This is a terrific take on the classic Caesar salad that substitutes sunflower seeds, capers and smoked dulse flakes for the usual egg yolks and anchovies. Dulse is an edible red algae that’s incredibly good for you. It’s full of minerals and vitamins including potassium, zinc, vitamin B and iodine. If you can’t find dulse flakes, simply toast a few large pieces of dulse in a dry skillet until it turns a rusty color. Remove and let cool (it will get crispy and dry) and then grind in a blender, food processor or coffee grinder. If you can’t find dulse, you can substitute a teaspoonful of soy sauce, which will provide dulse’s salinity and depth of flavor. This recipe makes a lot of dressing – it’s also great as a dip for vegetables or as a spread for sandwiches.
TIME: 15 minutes
2 heads romaine lettuce, washed and dried (dark outer leaves discarded)
1 cup sunflower seeds
1/2 cup fresh lemon juice
1/4 cup extra virgin olive oil
3/4 cup water
2 large cloves garlic, peeled and smashed
1 tablespoon capers
2 teaspoons smoked dulse flakes
1/2 teaspoon salt
freshly ground pepper
Rosemary and Thyme Croutons (recipe follows)

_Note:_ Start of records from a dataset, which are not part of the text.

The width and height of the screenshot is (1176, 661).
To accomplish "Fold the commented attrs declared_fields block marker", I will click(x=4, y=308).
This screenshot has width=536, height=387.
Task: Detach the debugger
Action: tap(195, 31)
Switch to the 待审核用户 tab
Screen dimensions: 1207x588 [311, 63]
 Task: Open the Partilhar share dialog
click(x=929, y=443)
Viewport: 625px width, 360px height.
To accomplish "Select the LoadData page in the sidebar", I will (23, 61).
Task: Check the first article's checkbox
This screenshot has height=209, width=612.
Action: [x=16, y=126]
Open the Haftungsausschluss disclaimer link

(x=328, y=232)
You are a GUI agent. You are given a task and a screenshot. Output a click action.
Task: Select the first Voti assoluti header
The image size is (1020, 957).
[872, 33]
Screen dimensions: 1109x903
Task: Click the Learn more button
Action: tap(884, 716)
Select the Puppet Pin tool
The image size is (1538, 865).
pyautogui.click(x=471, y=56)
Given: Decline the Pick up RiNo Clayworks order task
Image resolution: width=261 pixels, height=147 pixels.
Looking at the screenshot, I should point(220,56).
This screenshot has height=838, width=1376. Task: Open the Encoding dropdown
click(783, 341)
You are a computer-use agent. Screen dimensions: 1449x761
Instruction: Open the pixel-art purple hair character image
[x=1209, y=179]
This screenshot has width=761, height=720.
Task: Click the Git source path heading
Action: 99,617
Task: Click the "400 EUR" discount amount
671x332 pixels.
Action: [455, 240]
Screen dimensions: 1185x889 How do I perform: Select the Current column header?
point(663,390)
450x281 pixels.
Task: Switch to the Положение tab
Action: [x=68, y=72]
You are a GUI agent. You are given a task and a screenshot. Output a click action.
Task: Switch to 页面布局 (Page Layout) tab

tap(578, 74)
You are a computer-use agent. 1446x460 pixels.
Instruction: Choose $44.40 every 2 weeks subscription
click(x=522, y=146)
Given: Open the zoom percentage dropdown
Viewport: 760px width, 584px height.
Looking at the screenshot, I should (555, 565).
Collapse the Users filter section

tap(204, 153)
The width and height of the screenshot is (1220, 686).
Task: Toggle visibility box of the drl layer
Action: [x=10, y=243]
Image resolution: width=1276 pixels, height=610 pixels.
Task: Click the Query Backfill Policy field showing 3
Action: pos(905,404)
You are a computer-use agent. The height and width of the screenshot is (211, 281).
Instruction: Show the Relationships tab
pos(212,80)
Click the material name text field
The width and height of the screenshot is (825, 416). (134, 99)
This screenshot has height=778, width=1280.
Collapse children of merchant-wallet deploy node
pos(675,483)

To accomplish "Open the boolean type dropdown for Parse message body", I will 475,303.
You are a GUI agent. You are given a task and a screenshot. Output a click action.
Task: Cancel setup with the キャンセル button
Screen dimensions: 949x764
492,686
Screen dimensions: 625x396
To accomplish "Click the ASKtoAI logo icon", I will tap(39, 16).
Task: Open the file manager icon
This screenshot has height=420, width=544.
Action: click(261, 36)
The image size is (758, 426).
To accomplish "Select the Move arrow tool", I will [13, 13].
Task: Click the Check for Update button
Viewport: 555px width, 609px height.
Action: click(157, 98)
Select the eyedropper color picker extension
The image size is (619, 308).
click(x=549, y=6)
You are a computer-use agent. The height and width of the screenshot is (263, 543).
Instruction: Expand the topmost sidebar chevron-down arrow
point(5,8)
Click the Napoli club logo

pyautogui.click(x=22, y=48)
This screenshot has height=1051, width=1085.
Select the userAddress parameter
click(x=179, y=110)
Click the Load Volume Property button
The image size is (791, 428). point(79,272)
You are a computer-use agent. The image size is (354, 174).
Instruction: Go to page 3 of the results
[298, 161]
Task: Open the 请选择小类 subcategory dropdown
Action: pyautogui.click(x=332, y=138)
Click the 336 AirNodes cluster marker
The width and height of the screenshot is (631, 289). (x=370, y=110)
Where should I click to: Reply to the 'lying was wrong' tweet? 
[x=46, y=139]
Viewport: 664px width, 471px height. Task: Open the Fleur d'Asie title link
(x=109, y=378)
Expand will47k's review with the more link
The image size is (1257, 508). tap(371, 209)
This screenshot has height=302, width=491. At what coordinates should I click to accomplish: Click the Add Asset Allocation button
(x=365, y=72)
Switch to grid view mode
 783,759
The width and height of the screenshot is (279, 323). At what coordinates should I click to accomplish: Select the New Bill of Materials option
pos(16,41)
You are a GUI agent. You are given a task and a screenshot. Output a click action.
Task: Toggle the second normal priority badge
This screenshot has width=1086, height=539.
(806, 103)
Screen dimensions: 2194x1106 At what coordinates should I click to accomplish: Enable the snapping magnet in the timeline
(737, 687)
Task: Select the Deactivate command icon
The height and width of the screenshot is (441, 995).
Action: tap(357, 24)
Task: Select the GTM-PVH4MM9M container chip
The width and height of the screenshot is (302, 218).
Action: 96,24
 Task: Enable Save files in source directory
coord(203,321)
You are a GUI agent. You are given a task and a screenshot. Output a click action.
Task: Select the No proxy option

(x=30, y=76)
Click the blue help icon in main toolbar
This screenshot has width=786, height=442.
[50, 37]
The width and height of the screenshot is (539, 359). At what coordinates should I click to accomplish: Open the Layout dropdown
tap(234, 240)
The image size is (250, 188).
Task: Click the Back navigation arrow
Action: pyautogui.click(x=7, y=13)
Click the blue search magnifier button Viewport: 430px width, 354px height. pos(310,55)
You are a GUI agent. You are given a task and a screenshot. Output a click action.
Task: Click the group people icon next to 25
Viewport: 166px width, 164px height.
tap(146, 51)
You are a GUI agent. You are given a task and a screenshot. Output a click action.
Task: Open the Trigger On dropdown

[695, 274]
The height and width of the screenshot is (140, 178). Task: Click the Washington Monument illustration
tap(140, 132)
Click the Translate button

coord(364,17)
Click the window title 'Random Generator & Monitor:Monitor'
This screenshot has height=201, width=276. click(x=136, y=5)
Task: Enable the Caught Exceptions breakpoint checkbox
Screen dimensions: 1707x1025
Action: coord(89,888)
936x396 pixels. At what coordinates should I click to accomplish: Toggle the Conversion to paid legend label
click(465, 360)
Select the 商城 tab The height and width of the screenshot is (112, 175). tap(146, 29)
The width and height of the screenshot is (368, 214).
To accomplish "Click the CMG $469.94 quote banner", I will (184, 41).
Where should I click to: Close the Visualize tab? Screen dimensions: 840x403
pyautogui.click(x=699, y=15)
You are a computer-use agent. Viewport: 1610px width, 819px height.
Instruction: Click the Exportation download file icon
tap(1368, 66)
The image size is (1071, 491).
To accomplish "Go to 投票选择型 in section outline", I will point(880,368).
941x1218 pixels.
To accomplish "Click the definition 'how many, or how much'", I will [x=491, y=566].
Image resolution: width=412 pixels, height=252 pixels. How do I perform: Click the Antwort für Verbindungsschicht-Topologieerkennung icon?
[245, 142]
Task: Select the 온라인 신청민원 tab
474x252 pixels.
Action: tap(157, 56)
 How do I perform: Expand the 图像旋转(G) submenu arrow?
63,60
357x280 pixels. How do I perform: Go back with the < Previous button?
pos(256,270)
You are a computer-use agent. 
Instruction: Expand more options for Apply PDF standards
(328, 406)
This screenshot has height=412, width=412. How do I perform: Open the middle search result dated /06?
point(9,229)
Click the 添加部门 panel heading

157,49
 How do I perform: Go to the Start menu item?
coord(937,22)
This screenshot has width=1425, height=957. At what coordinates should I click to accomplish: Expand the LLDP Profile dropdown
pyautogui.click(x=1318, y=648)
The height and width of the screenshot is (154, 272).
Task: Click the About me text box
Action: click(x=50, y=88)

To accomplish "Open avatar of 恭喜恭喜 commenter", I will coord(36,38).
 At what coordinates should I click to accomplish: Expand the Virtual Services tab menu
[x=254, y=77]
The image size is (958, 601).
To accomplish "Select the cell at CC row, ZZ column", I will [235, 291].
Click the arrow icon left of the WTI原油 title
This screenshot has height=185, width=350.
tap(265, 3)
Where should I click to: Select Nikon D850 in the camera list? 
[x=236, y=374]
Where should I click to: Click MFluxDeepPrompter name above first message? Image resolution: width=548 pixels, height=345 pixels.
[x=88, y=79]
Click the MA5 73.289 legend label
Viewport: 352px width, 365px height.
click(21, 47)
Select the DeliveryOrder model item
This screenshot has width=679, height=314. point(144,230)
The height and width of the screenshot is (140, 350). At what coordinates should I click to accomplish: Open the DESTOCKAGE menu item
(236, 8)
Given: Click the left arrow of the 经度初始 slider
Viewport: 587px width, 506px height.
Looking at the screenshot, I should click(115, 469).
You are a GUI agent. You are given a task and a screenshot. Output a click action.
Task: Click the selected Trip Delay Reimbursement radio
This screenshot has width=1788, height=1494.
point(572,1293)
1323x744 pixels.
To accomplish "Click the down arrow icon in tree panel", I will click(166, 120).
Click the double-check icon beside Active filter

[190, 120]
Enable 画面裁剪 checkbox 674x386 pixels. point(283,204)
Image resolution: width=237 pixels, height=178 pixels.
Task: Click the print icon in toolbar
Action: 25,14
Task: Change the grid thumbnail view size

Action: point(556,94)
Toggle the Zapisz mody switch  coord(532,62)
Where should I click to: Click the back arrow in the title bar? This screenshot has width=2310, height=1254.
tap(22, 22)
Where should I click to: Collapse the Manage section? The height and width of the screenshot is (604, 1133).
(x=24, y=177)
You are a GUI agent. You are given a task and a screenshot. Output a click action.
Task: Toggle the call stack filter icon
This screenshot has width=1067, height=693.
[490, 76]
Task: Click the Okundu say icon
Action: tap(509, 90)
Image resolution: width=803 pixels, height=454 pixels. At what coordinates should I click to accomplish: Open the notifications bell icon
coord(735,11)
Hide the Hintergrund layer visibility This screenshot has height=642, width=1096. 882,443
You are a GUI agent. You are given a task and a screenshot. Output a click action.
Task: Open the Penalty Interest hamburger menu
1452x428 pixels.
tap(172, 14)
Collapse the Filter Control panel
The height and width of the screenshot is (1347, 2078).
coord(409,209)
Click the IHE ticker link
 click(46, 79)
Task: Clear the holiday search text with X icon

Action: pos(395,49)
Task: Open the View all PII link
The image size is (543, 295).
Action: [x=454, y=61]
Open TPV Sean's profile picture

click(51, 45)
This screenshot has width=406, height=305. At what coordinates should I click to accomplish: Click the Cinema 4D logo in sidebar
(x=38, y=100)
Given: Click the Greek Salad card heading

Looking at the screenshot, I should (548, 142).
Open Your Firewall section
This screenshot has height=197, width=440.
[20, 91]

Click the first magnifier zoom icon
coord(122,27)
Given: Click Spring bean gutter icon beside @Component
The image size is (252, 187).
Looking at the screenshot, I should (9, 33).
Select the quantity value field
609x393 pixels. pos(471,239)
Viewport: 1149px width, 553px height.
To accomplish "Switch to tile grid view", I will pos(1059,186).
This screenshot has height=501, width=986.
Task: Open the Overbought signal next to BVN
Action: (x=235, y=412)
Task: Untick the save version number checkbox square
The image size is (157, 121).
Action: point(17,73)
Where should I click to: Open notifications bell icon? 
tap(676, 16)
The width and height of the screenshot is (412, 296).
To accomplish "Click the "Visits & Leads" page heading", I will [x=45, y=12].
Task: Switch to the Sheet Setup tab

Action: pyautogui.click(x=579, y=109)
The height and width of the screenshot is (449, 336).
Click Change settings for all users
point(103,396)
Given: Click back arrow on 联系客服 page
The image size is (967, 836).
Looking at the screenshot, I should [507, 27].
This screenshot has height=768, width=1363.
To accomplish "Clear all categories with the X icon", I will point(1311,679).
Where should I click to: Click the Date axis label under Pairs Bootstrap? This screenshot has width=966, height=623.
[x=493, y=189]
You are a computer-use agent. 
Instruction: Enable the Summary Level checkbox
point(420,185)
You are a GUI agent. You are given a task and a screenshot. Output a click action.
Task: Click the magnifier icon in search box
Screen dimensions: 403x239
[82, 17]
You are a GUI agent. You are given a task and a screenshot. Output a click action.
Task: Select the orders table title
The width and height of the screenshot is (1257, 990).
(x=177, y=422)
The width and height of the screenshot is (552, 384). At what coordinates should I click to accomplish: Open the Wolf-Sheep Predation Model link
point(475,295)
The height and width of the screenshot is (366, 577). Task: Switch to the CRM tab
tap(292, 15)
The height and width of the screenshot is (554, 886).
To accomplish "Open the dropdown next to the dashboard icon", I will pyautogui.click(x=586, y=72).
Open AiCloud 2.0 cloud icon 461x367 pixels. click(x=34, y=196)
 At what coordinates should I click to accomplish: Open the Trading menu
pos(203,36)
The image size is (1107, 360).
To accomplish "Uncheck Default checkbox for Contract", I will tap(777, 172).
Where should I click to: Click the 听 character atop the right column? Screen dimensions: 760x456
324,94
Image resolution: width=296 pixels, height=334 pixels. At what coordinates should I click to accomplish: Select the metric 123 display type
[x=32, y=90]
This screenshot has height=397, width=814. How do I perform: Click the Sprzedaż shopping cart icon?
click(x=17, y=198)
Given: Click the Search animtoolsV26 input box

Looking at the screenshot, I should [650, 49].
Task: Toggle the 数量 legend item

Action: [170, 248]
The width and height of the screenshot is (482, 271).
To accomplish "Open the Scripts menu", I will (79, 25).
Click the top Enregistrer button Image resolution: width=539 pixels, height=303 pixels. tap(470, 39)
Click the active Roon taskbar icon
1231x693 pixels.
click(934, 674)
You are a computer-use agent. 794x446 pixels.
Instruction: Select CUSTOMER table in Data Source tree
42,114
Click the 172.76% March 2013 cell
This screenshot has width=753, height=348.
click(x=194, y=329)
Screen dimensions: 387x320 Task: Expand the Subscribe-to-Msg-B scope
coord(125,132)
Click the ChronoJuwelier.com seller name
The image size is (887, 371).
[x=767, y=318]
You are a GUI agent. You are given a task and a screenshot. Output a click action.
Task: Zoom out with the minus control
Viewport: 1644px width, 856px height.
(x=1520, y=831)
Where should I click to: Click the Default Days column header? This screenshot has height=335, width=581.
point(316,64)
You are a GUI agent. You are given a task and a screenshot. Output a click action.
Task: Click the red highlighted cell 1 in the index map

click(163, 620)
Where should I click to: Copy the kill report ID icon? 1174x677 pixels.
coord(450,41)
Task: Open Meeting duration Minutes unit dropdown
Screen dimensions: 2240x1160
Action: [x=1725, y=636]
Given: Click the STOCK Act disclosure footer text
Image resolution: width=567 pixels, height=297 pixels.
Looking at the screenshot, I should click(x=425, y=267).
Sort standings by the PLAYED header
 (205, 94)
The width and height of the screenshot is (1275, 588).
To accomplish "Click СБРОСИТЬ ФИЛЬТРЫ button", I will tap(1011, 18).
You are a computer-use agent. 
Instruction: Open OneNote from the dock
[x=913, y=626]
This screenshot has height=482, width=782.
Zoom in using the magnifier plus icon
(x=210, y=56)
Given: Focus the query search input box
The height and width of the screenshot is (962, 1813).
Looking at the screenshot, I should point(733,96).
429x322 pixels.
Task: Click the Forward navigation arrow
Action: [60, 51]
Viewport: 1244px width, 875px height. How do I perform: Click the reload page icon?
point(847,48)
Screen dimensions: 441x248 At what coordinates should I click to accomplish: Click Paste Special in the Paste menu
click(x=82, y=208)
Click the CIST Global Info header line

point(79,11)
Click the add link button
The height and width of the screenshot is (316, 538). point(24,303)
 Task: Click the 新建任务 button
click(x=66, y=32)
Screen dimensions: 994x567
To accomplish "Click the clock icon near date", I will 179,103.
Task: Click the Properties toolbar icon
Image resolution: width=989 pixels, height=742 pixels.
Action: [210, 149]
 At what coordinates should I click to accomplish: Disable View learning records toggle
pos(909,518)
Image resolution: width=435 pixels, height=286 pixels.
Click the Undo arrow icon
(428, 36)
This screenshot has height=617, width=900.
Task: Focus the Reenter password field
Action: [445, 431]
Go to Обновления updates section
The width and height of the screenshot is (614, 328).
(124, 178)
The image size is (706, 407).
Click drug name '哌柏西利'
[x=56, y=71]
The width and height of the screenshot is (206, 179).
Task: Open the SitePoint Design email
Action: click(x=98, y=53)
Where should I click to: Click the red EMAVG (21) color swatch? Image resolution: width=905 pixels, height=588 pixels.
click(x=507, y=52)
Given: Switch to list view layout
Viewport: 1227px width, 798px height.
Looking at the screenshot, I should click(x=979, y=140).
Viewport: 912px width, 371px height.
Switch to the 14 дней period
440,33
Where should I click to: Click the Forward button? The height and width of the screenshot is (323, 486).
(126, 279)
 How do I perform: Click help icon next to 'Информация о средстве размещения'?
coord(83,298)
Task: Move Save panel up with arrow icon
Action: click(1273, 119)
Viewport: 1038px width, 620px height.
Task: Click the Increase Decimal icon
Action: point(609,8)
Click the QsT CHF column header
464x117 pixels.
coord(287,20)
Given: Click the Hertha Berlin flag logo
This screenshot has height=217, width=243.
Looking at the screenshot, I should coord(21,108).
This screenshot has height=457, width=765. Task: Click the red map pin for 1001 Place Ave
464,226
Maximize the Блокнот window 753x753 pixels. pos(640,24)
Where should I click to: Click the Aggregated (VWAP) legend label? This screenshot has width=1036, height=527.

Tear the lettuce into small pieces and place in a large salad bowl.
Meanwhile, toast the sunflower seeds in a dry skillet over medium heat for about five minutes or until just barely browned and starting to smell nutty and fragrant. Put them in a blender with the remaining ingredients (except, of course, the croutons). Blend until fairly smooth. Dress the lettuce with as much dressing as you’d like. Serve with the Rosemary and Thyme Croutons.
Rosemary and Thyme Croutons
These are an optional topping for the Caesar Salad. If you have an extra ten minutes, they add great texture and flavor to the salad.
TIME: 10 minutes
2 tablespoons extra virgin olive oil
1 small sprig fresh thyme
1 small sprig fresh rosemary
1 garlic clove, peeled and smashed
2 cups of 1/2″ cubes of sourdough bread
coarse sea salt
freshly ground black pepper
smoked dulse flakes
Heat the olive oil in a large skillet over medium heat. Add the thyme, rosemary and garlic and cook for about a minute or until fragrant. Add the bread and toss together. Sauté for about four minutes, or until the bread is lightly browned and has absorbed all of the delicious oil. Remove to a paper towel-lined plate and discard the thyme, rosemary and garlic. Season the croutons with salt, pepper and smoked dulse flakes.